§ Instructions for the task
Edit the passage of the songwriter interview that starts at "OSW: What is your" and ends after "anything for me.", replacing "vocal delivery" with "singing style".

But honestly, every time someone else writes about how my music is part of their day, that makes me happy and proud. Knowing someone else listens to something I wrote and recorded makes my heart soar. It’s the best feeling to have as a songwriter too because I am crazy about music and I know how much a song can mean, how just a phrasing or change in melody can turn your day around. At least with myself, I sometimes know that I’ve written something I think is great but it’s so easy to just focus on your flaws. So to hear that someone else is listening, enjoying and even more importantly: listening again, that is just so flattering.

OSW: What is your favorite songwriting lyric?
Northern Spies: That is an incredibly different question! There are too many to count… one that is sticking with me lately is from Joni Mitchells’ ‘Both Sides Now’ where she sings “Well something’s lost but something’s gained/In living every day”. I think that is just such a perfect little line. I think the factor I consider the most in it though is the vocal delivery, it doesn’t have to be the technically best, but I have to believe it. You could have the best song in the world but if it’s sung without passion or guts it’s not going to do anything for me.

My favourite songwriters are the ones who sing with candour and intent. I am a very wordy writer myself so I’m always drawn to those who cram a lot of words in, like me. At the same time I’m intrigued by those who create such vivid images and impressions using very few words or repeated phrases… it’s a life-long study, I guess!

OSW: If you could sit down and talk songwriting with anyone who would it be and why?
Northern Spies: Oh gosh – so many people! I am lucky enough to know and get to talk to some of my favourite people, like Vermont veterans The Smittens, about these things and that often helps me to rethink or regroup my thoughts. In a dream world I’d love to talk to Jonathan Richman because his songwriting style is so his own, from start to finish, and it’s great how he is so obviously himself all the time and so unapologetic about it. He’s unique yet so approachable in his writing. I’d love to get to channel some of that. His songwriting blows my mind. I would also love to hang out with some of my contemporaries, like First Aid Kit. They’re fantastic, we’re from the same city and roughly the same ages and I think it’d be wonderful to have some of that positivity and strength that they show both musically and in interviews.

§ Data extract
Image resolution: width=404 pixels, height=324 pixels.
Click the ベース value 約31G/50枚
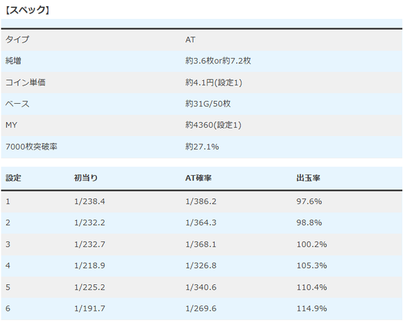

§ Solved exercise
OSW: What is your favorite songwriting lyric?
Northern Spies: That is an incredibly different question! There are too many to count… one that is sticking with me lately is from Joni Mitchells’ ‘Both Sides Now’ where she sings “Well something’s lost but something’s gained/In living every day”. I think that is just such a perfect little line. I think the factor I consider the most in it though is the singing style, it doesn’t have to be the technically best, but I have to believe it. You could have the best song in the world but if it’s sung without passion or guts it’s not going to do anything for me.